_Brief_. Restate word for word only the lines running from the one with "Where should I" to the end of the data, both ends included. Omit any pictures.

_Supplied material_.
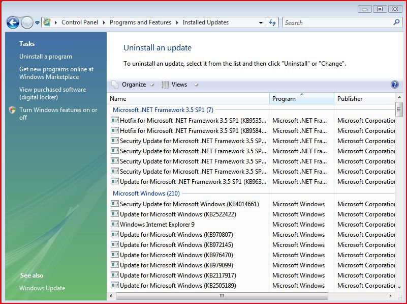Collapse the Microsoft .NET Framework 3.5 SP1 group

coord(163,109)
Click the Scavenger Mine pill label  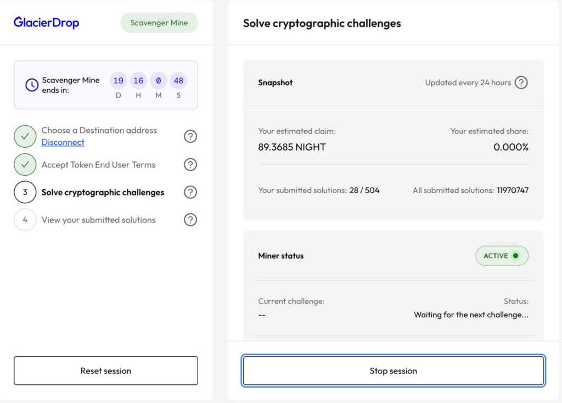click(159, 23)
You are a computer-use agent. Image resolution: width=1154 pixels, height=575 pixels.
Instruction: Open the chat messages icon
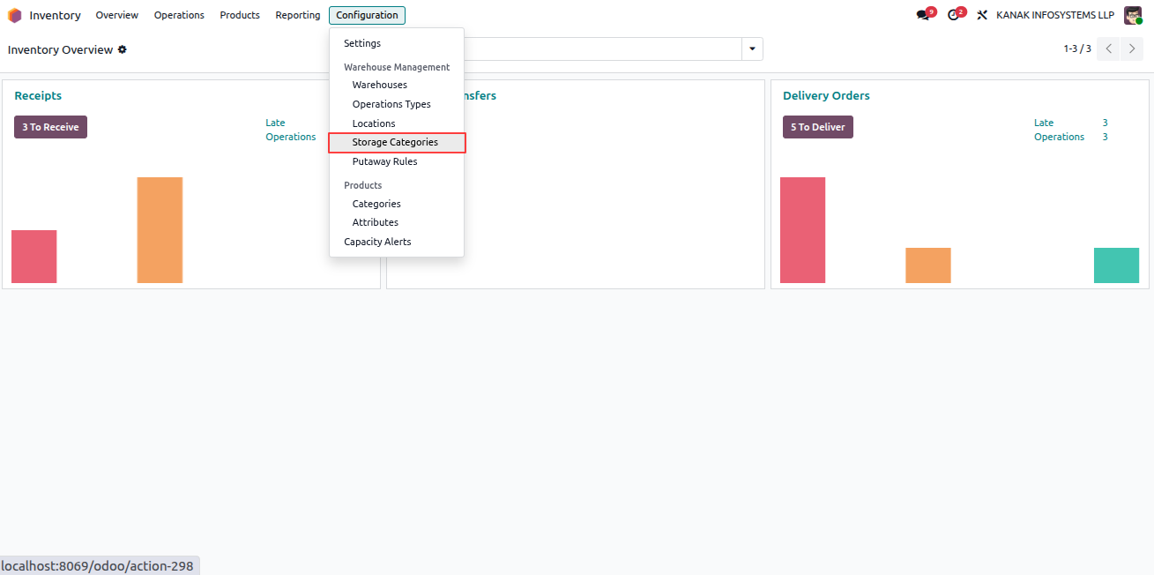click(x=923, y=15)
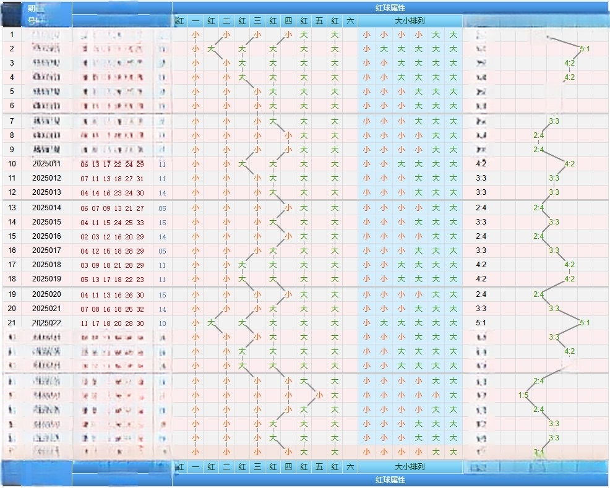This screenshot has width=610, height=488.
Task: Click the orange 小 marker in 红五 column
Action: (319, 395)
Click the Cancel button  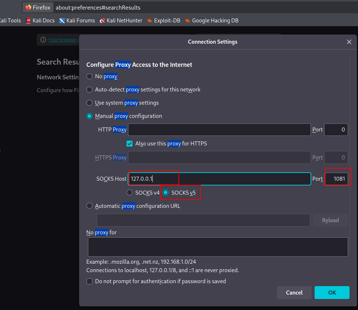(294, 293)
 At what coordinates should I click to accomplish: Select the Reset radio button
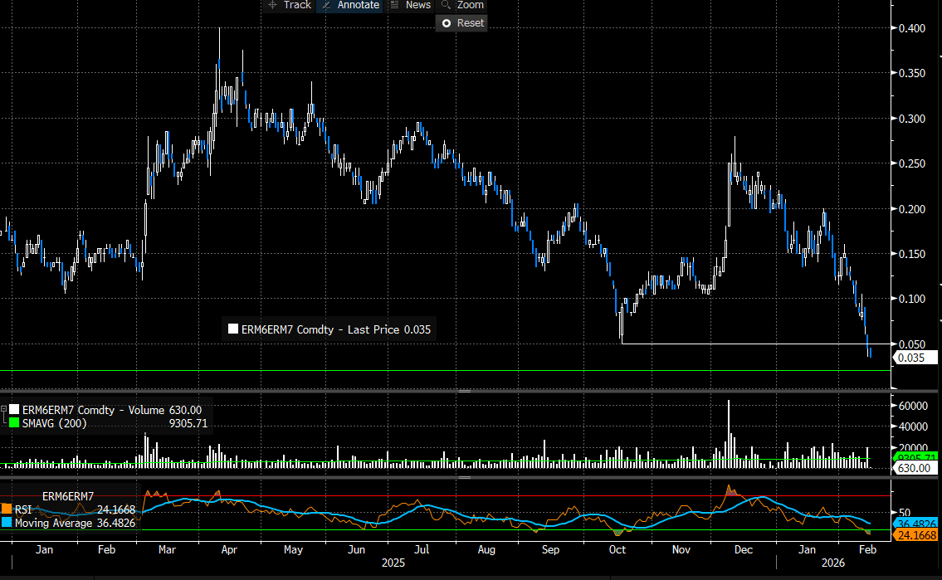[447, 23]
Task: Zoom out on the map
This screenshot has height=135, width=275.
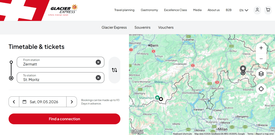Action: [x=261, y=59]
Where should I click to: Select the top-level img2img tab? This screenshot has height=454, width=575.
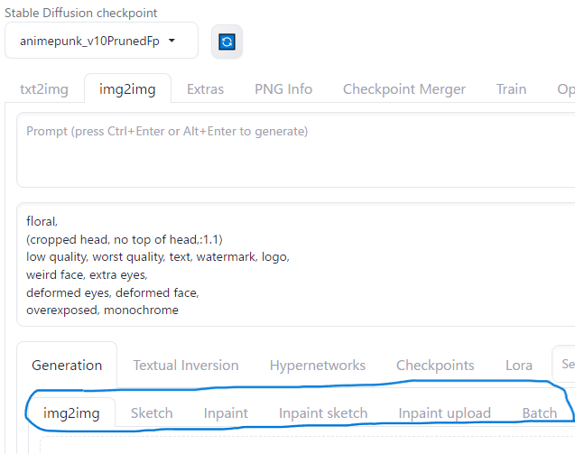click(127, 89)
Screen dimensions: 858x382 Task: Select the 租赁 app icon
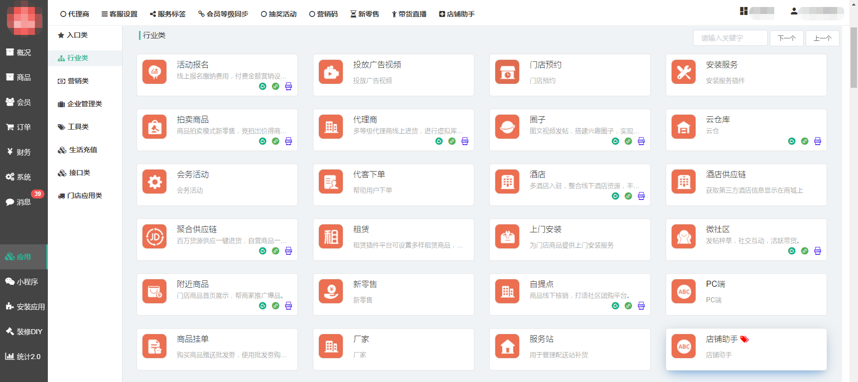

_Problem solution_.
Where should I click to: Select the top-level img2img tab? This screenshot has height=454, width=575.
click(127, 89)
Screen dimensions: 858x382 Task: Select the 租赁 app icon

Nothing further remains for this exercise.